Ciò nonostante, il precario equilibrio tra un ossessionato della pulizia e un disordinato inguaribile è destinato a crollare presto; e così tra gag in crescendo esilarante e burrascosi alterchi in scena, con tanto di patetici inseguimenti ed addii, Felix e Oscar si lasciano, come in ogni distacco traumatico che si rispetti (e non a caso si salutano, alla fine, coi rispettivi nomi delle ex mogli).
Con una regia essenziale ma attenta, che in una certa lunghezza di pause e cambi scena mantiene comunque fedeltà rispetto all’originale americano, il prodotto portato sulla scena è uno spettacolo fruibile per tutti, come testimonia l’eterogenea presenza in sala, da anziani a bambini, senza contare i soliti fedelissimi spettatori della quarta parete.

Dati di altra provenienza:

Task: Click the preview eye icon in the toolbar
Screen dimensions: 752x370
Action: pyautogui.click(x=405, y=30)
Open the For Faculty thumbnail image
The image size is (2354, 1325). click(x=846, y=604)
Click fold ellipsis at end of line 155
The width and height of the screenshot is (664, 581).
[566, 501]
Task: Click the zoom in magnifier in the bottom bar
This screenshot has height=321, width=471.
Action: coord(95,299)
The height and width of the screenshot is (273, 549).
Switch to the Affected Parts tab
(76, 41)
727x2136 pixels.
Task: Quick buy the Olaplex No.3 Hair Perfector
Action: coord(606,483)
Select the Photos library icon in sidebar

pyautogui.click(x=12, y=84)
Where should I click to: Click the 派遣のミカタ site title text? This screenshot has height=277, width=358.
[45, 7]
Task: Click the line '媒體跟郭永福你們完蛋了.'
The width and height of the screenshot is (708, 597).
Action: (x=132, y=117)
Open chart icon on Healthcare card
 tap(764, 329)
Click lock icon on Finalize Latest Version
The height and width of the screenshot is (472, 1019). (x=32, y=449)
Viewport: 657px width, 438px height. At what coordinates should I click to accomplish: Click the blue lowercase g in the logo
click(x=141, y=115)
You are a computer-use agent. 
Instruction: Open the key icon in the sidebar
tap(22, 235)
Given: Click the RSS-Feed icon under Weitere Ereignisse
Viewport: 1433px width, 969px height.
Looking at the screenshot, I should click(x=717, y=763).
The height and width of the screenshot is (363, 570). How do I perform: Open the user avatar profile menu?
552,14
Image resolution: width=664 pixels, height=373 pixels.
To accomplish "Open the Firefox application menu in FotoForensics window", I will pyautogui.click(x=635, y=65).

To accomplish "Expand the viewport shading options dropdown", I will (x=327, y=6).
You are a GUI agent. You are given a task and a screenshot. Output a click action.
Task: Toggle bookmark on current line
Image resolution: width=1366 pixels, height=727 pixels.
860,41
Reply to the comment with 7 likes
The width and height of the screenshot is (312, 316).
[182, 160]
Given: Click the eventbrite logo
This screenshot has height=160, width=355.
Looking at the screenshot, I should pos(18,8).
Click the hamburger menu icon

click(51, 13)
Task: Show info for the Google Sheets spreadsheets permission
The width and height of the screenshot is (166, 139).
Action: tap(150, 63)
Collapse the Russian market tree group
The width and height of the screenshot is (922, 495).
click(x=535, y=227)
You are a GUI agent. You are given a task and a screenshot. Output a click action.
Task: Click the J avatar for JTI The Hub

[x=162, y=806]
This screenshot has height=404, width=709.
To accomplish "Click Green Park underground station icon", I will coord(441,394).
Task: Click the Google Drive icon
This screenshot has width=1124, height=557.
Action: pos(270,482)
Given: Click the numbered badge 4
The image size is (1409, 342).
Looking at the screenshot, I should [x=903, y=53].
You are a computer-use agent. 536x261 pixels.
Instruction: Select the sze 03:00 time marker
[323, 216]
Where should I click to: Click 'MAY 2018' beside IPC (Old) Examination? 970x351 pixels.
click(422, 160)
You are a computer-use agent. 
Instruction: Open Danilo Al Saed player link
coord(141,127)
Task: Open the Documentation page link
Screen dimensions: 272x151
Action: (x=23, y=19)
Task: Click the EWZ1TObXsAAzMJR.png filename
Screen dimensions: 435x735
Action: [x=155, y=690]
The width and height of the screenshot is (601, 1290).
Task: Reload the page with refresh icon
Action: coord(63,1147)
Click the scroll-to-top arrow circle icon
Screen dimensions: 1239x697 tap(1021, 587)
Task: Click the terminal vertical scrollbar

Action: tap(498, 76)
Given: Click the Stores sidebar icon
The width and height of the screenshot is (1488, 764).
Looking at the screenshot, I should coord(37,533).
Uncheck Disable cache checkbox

L’allestimento scenico è ricco, studiato, si permette una certa abbondanza di particolari, quasi a voler ribadire quella particolare atmosfera di familiarità e casa che si respira un po’ ovunque, dal botteghino al foyer e che risulta così fondamentale alla base di un nuovo modello di marketing teatrale proposto dal Teatro della Gioventù; apparentemente, fa quasi sorridere l’intervento dell’ “impresario” che apre ogni recita con il suo discorso di benvenuto. In realtà, fa molto riflettere questo teatro che sopravvive alla concorrenza e alle stagioni con un’offerta di sola produzione (TKC non si finanzia con attività didattiche) interamente autorealizzata. Volendosi aprire a forme nuove, come la sit-com, TKC si propone di offrire un cartellone completo per la nuova stagione, con un programma intensivo di repliche, come questo in corso (o quello, ricordato dai più, di Rumori fuori scena”); in realtà, l’offerta per ora è centrata sul solo genere commedia, nel giusto intendimento, espliciatato al pubblico, di non sconfinare nel rischio “noia”, definito così sempre “in agguato nel teatro italiano”.
Eppure, noi sappiamo che, con TKC, la noia non è mai dietro l’angolo, anche se si dovesse trattare di tragedia greca; proprio per questo speriamo – osiamo sperare – in scelte nuove e più coraggiose, oltre le etichette di genere, sapendo che questo teatro ha tutte le carte in regole per affrontare nuove pièce, raccontando storie su altri palchi e in nuovi contesti.